One of the crappy things about my job is that I don’t always know when I am doing well, that is being a good mother. In some situations good mothering feels like bad, for example, when you are required to peel off a sobbing Kindergartner, hand her to an aide and gently shut the classroom door on both of them. Walking down the hall you might tell yourself that it’s Monday, the child is: tired, missing her dad and still processing yesterday’s frosting fest. You may recall how you lovingly tucked her in the night before and then got her up and going, jollying her through all the morning preparations. You might even remind yourself of how strong willed this child is and that she doesn’t need the message if she whines and cries loud enough and drags her feet long enough, she will get her way. But none of this will keep you from bursting into tears when you get into your car to drive home. Or at least it didn’t keep me.
I am tired too and sick. I’m reminding myself of all the reasons why this is especially hard for me today as well. And I’m praying.

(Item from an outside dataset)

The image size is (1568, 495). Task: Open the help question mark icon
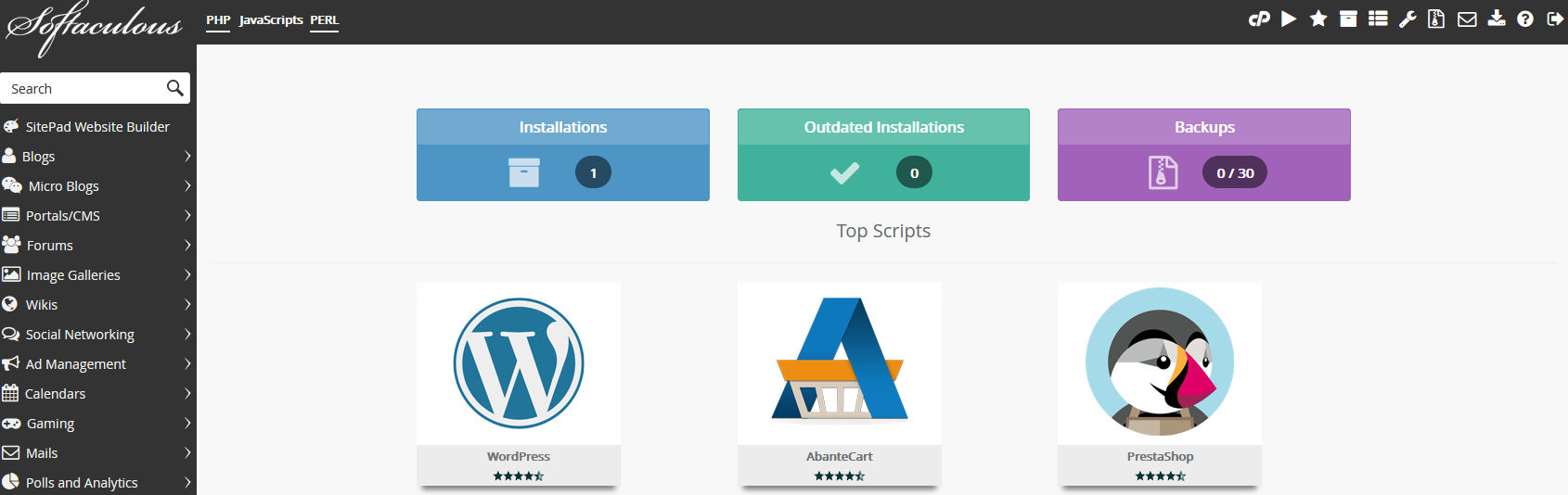pos(1525,19)

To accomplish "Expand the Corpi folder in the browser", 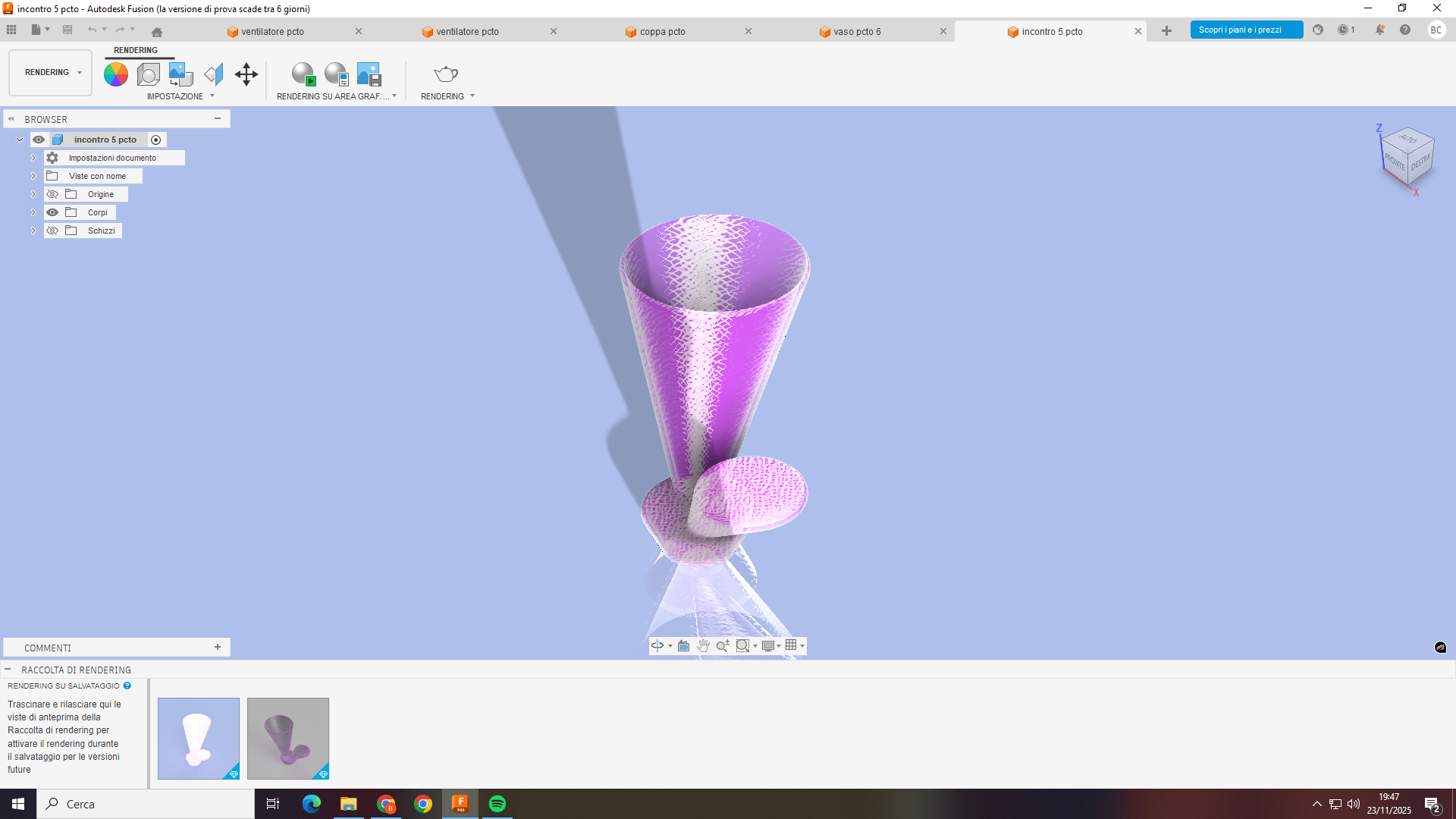I will coord(33,212).
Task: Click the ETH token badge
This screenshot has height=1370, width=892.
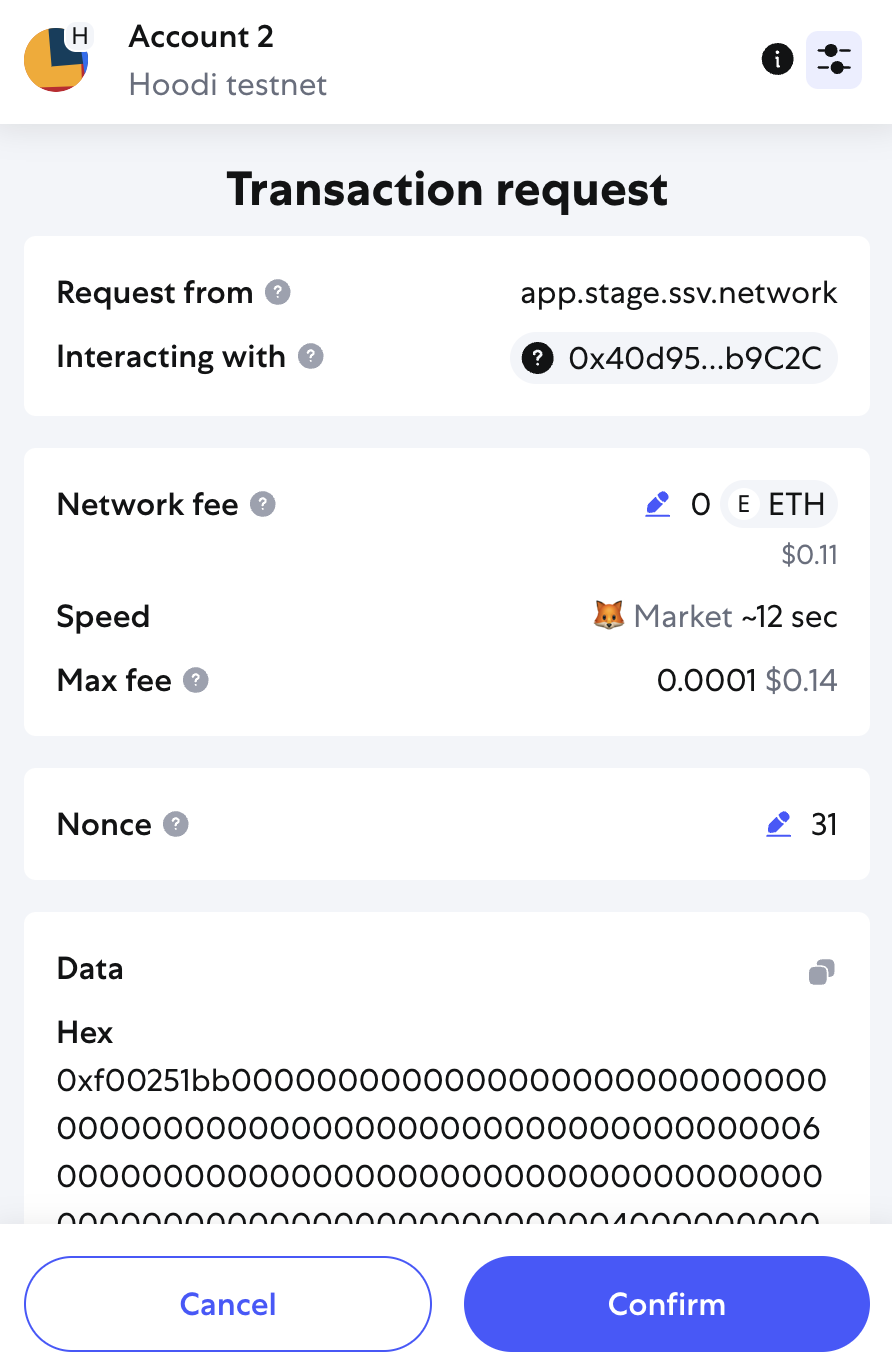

UPDATE: In the heat of the moment I promised to come to school for lunch. It didn’t help the situation, but I had to follow through, whether or not she remembered. Christopher and I got there early and sat at the end of her class’ table. She sailed in with her class, gave us both a hug and then went and sat between a couple of her friends on the other end of the table. I chatted with the aide who told me that Eden accompanied her to the office with attendance and after that she was fine. When it was time to go to recess, she started wrapping around me again, but managed to divest myself with no tears from her or me.